It has long been known that music affects peoples’ moods. More recently, psychologists have undertaken studies to see how music affects behavior, particularly the behavior of customers in retail stores. For example, scientists have found that slower-paced music causes shoppers to move and browse more slowly, ultimately leading them to purchase more items. In contrast, faster-paced songs and songs that are familiar to the customer will cause shoppers to pick up their pace and spend less time in-store—items will be selected more quickly, but not as many items will be purchased. And what about streaming in some high-brow classical music? In contrast to pop music, playing classical in-store causes people to buy more expensive products. The amazing thing about this ambient background music is that shoppers often don’t draw it into their focused attention—the music enters the brain at the subconscious level and affects the shopper’s mood and spending behavior without their active awareness. Think about that the next time you’re getting groceries.

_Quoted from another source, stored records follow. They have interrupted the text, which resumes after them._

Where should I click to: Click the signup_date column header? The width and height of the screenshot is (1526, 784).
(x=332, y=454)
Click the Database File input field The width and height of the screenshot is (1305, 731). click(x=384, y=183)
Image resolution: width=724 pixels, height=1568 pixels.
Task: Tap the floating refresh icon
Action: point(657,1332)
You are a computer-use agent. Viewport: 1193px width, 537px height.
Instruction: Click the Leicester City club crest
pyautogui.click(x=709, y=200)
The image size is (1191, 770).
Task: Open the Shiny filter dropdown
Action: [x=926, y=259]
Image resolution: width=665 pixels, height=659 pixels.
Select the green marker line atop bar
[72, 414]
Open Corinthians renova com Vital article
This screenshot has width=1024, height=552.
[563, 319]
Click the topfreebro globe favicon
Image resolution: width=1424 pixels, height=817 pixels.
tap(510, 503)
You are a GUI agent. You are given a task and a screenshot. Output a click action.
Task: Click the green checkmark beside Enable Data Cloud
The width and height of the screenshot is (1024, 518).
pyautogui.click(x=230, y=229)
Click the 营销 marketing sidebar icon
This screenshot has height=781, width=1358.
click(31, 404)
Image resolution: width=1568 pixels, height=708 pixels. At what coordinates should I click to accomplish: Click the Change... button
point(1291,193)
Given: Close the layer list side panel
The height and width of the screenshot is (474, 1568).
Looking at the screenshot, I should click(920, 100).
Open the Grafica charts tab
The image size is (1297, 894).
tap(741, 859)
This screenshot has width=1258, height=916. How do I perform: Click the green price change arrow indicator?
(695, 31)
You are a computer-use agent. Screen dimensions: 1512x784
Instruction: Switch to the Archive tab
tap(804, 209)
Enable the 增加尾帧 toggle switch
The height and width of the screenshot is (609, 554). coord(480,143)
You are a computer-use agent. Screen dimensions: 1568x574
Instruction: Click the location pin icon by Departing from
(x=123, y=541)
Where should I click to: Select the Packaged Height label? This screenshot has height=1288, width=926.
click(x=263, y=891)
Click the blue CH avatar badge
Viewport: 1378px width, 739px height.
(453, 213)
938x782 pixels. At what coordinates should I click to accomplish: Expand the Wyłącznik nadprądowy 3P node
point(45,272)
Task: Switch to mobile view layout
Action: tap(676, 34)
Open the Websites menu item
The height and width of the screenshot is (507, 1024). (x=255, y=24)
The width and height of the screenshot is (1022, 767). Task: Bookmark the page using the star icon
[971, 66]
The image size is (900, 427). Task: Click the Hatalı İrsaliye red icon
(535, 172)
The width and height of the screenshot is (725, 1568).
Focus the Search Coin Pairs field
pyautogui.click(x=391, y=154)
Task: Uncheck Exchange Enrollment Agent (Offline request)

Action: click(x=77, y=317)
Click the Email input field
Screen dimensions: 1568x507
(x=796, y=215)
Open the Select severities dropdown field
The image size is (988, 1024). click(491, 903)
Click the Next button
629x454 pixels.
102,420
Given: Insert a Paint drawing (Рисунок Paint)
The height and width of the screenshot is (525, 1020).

My conscious attention has been focused on the music played in Meijer, and having spent five weeks working there already, (which equates to about 200 hours of listening to their playlist), I’ve tried my best to discern any type of pattern or underlying psychological agenda I can pick out from their musical selection. The only conclusion I’ve come to is that the reassuring voice of Dr. Norman Beauchamp of Michigan State University, Executive Vice-President for Health Sciences, comes over the intercom on the hour, plus at 15-, 30-, and 45-past as well. In his most appropriately midwestern inflection ever, Dr, Beauchamp’s voice slips into our subconscious, reminding us to wash our hands often, and please, don’t touch your face.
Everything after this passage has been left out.